And yet, I would have these astonishing nightmares, incredibly vivid, where streets would be lined with veins and intestines and people would suffer gory fates worthy of the grossest splatter films — which I had never watched! As a kid, when something too scary came on the television, I’d flee the room. Those dreams, I’m certain, guide my aesthetic as an adult.

You can read the rest of the new interview here.

Finally, PstD reprinted my poem “Dearly Beloved,” which first appeared in print in Postscripts to Darkness 5 in 2014, acquired by poetry editor Dominik Parisien, and was later nominated for a Rhysling Award. It’s set in the same far-future sf milieu as my short stories “Twa Sisters” and “Still Life Wife Skull,” both of which are reprinted in The Spider Tapestries.

andante maestoso
Long before the partiers arrive, the Arborists
form the ballroom, standing in a dolmen circle,
stretching their many arms until vine-fingers
meet and entwine, bloodflow causing all
their leaves to fan out in rosy canopy,
transparent teeth unsheathed in long smiles
that serve for windows.

You can read the rest of the poem here.

Last but hardly least, a new poem I’ve written in collaboration with S. Brackett Robertson, “shore skin,” has sold to John Benson at Not One of Us. This is the first poem I’ve written in at least two years, maybe longer, so it’s thrilling to have it find a home so quickly. More are coming, all in collaboration with Sally Brackett, so far.

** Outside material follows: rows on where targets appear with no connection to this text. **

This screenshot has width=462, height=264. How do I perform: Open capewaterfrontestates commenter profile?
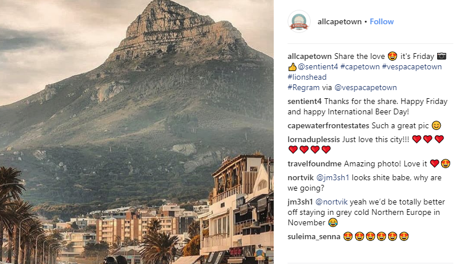click(x=328, y=126)
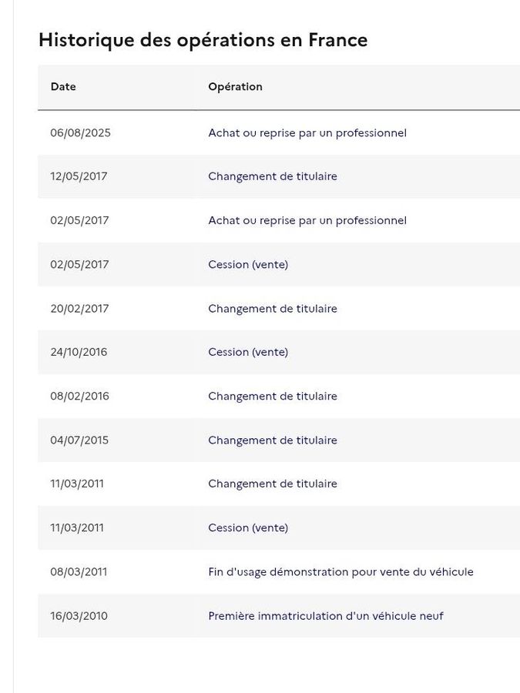Click the 12/05/2017 date cell

click(79, 176)
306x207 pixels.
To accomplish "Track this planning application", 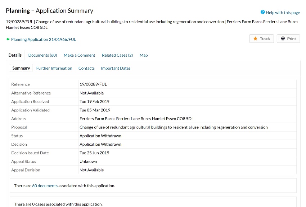I will pos(261,39).
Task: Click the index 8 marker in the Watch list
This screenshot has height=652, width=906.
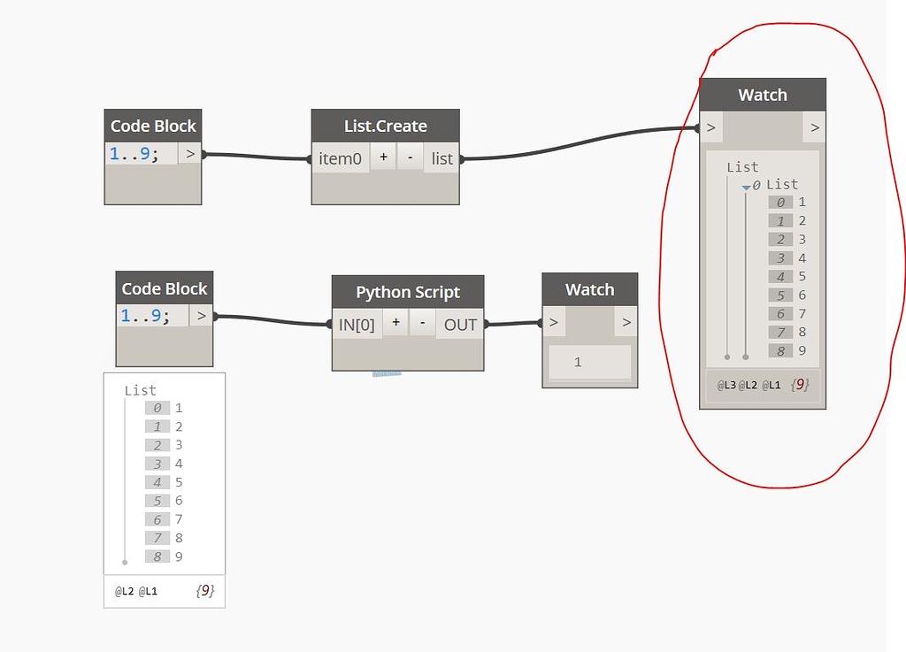Action: (x=779, y=350)
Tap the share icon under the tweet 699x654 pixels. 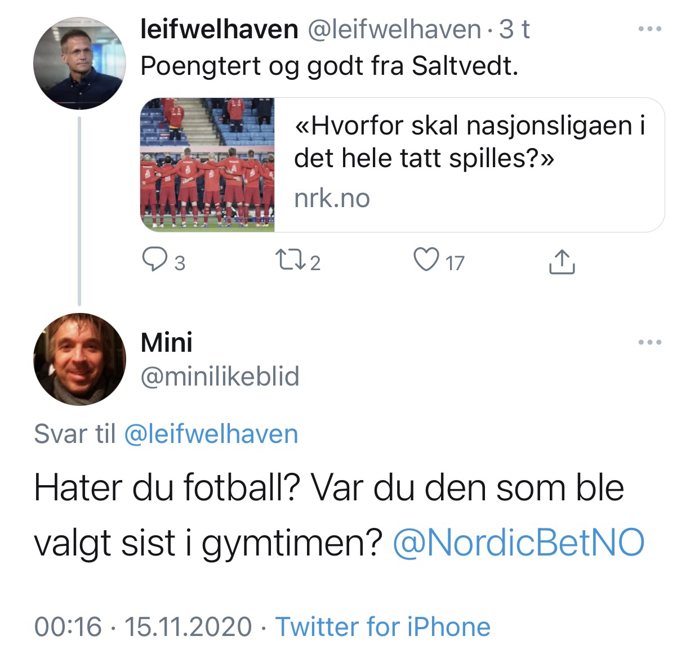click(561, 262)
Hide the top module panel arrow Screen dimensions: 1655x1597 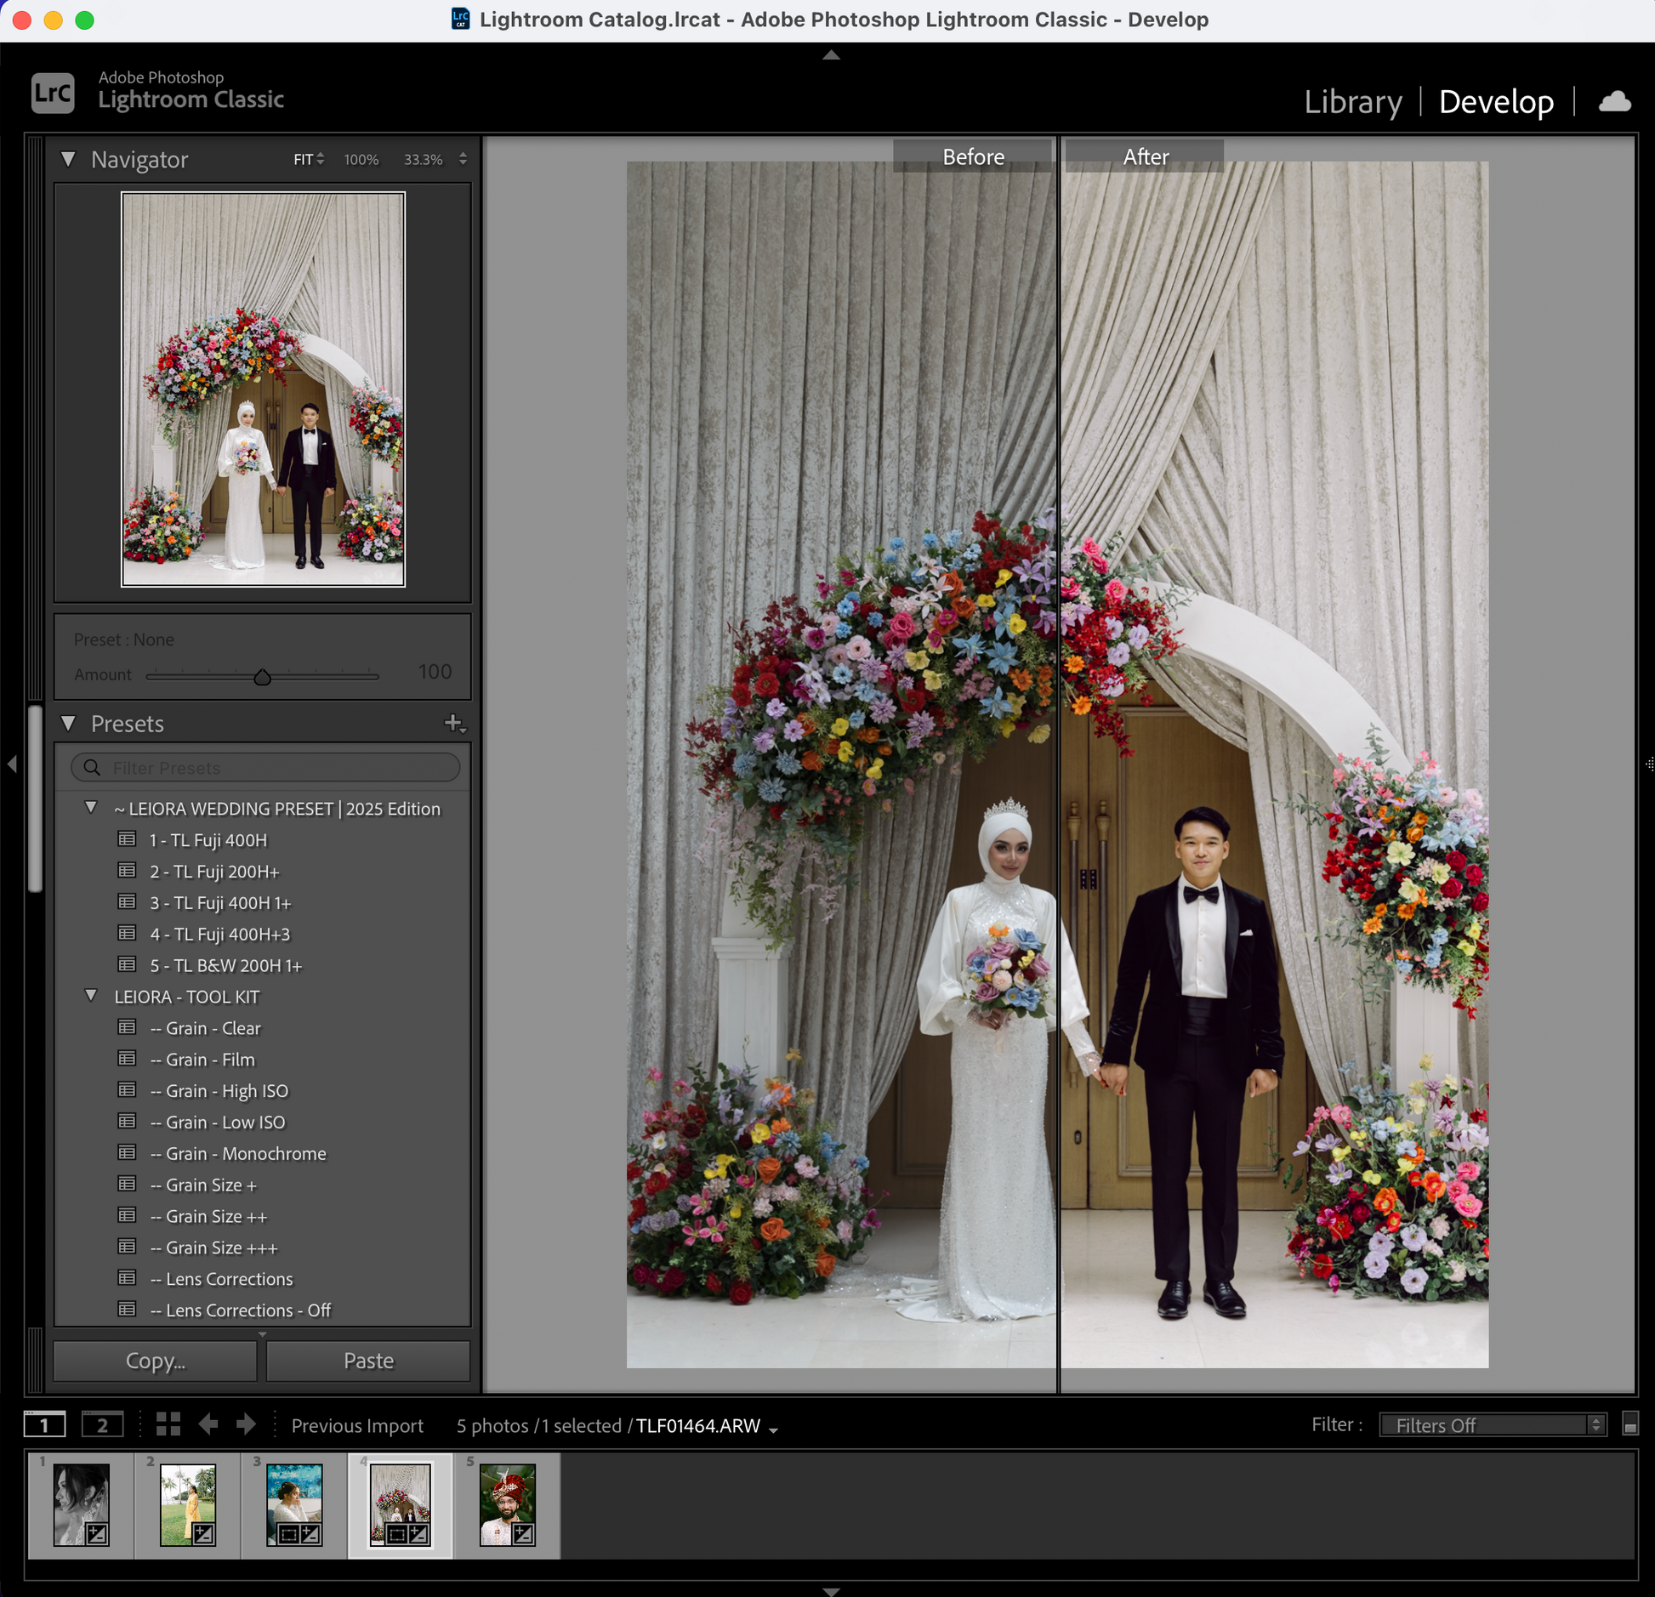[x=831, y=55]
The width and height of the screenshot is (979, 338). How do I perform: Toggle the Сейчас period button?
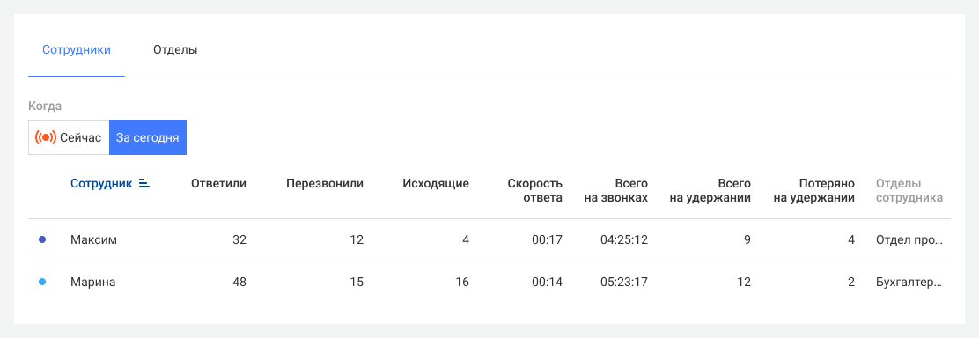[69, 137]
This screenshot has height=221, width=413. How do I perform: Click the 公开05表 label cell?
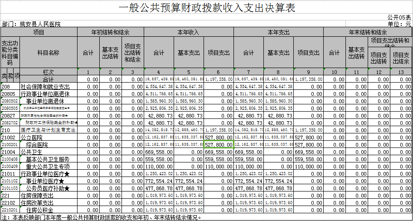[x=399, y=17]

That catches me up. Anita and I (obviously) are planning to be at Readercon next month, hope to see folks there!



  1. AJ says:

    I’m proud to be one of “few people.” 😉 Every time you mention the completed first draft of the Concerto sequel it makes me more impatient!

    • Mike Allen says:

      Thank you, A.J.! And bless you.

      Well, if I can be so bold: the blunt truth is, I have no publisher for the second book, so for it to come out, I have to find a way to DIY it, and find a way to do THAT so it doesn’t just immediately vanish into the ether upon release, like so many books do. But The Ghoulmaker’s Aria is not ready to be published without a redraft, maybe more than one, and that will be time consuming, and other projects are for the moment more urgent. So all I can say is please, please bear with me. Olyssa and Erzelle’s adventures will continue, but it won’t be for a bit yet, unless I manage to clone myself, heh.